Now, however much it might satisfy Mr. Wilding to have Ruth's word for it that so long as he left her in peace neither he nor the Cause had any betrayal to fear from her, Mr. Trenchard was of a very different mind.

He fumed and swore and worked himself into a very passion. "Zoons, man!" he cried, "it would mean utter ruin to you if that letter reached Whitehall."

"I realize it; but my mind is easy. I have her promise."

"A woman's promise!" snorted Trenchard, and proceeded with great circumstance of expletives to damn "everything that daggled a petticoat."

"Your fears are idle," Wilding assured him. "What she says, she will do."

"And her brother?" quoth Trenchard. "Have you bethought you of that canary-bird? He'll know the letter's whereabouts. He has cause to fear you more than ever now. Are you sure he'll not be making use of it to lay you by the heels?"

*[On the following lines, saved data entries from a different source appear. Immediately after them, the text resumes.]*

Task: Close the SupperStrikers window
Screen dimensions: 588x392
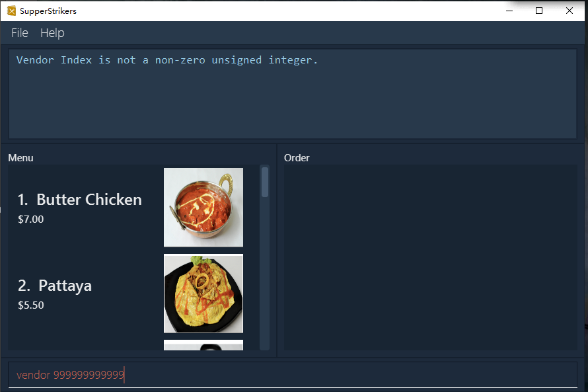Action: [x=570, y=11]
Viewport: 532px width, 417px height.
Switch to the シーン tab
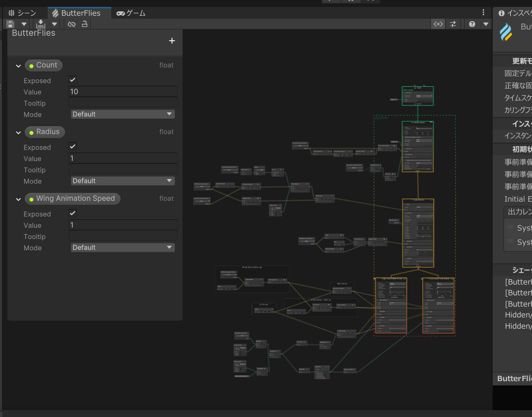(23, 13)
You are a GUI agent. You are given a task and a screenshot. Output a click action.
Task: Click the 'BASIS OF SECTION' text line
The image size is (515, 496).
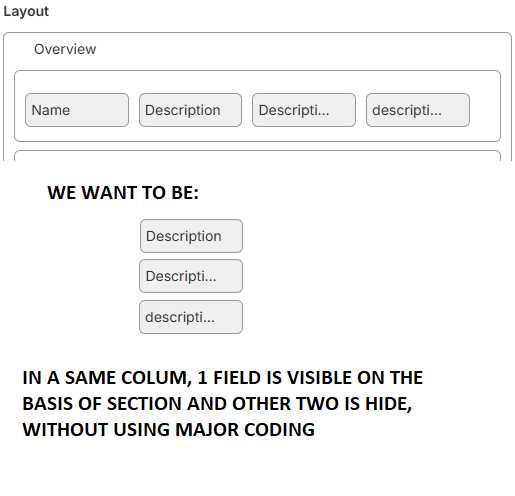point(217,404)
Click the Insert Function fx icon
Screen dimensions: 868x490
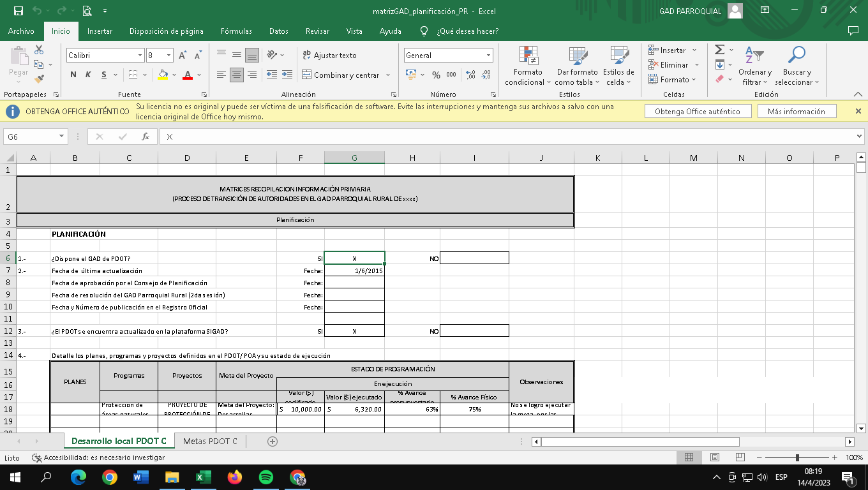pos(146,137)
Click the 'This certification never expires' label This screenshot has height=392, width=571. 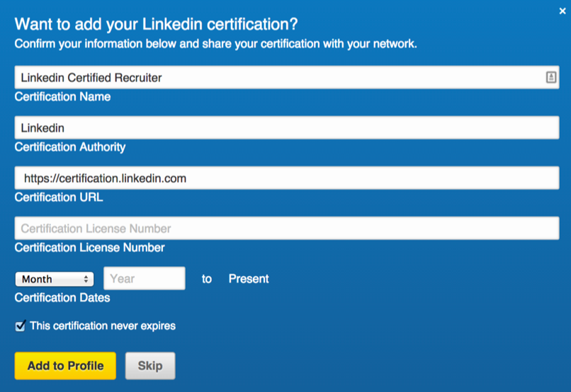pos(103,325)
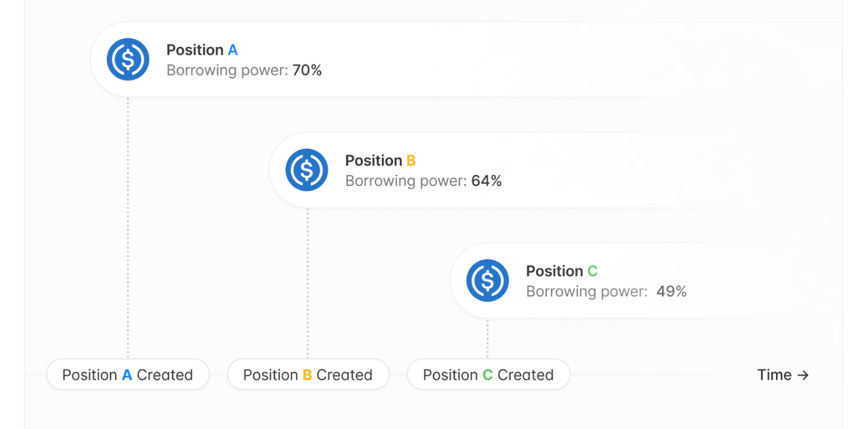The image size is (868, 429).
Task: Click the Position C card heading
Action: coord(561,271)
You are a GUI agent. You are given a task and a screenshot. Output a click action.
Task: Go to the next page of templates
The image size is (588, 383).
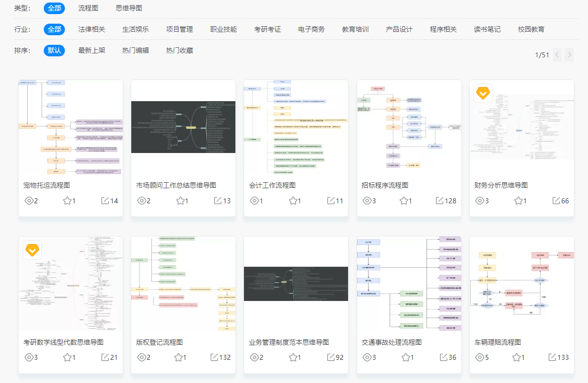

Mr. Wilding smiled upon the fury provoked by Trenchard's concern and love for him. "She has promised," he said with an insistent faith that was fuel to Trenchard's anger, "and I can depend her word."

"So cannot I," snapped his friend.

"The thing that plagues me most," said Wilding, ignoring the remark, "is that we are kept in ignorance of the letter's contents at a time when we most long for news. Not a doubt but it would have enabled us to set our minds at ease on the score of these foolish rumours."

"Aye--or else confirmed them," said pessimistic Trenchard. He wagged his head. "They say the Duke has put to sea already."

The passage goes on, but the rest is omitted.